Your instructions – Write out exactly the lines of the material below, beginning at the top and ending at the line that contains "Task: Select the Части ЗУ tab".

Records supplied –
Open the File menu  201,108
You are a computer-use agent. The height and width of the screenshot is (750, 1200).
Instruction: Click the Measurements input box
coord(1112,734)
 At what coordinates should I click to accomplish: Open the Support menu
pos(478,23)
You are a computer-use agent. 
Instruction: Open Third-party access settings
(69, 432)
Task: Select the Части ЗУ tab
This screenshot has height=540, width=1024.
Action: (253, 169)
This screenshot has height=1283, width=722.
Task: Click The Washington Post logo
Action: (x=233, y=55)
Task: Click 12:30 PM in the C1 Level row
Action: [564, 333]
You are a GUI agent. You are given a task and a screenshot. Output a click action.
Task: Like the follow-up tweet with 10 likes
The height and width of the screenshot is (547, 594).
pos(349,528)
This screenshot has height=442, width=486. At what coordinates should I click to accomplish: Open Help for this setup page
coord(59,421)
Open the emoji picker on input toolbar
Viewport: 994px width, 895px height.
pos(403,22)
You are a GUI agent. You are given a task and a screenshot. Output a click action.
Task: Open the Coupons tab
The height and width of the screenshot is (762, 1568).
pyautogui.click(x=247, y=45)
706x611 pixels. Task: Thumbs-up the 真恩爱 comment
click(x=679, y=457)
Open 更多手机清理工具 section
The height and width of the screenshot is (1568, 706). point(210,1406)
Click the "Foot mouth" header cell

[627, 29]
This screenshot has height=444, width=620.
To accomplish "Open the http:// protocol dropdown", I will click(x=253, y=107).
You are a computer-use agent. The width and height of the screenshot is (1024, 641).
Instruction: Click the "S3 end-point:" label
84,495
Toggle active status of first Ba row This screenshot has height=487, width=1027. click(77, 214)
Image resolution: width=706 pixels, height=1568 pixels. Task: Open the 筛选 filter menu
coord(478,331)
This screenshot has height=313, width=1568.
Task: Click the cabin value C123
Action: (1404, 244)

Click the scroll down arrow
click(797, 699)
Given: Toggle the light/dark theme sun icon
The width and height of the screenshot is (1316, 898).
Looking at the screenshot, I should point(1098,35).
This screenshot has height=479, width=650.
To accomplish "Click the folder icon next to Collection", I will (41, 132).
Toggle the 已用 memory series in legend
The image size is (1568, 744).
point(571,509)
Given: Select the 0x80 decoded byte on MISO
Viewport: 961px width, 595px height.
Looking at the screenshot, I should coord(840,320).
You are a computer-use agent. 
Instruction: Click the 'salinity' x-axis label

Answer space –
Open the File menu  201,108
You are a computer-use agent. The height and width of the screenshot is (750, 1200).
Instruction: Click the Measurements input box
coord(1112,734)
 At what coordinates should I click to accomplish: Open the Support menu
pos(478,23)
You are a computer-use agent. 
Instruction: Open Third-party access settings
(69, 432)
Task: Select the Части ЗУ tab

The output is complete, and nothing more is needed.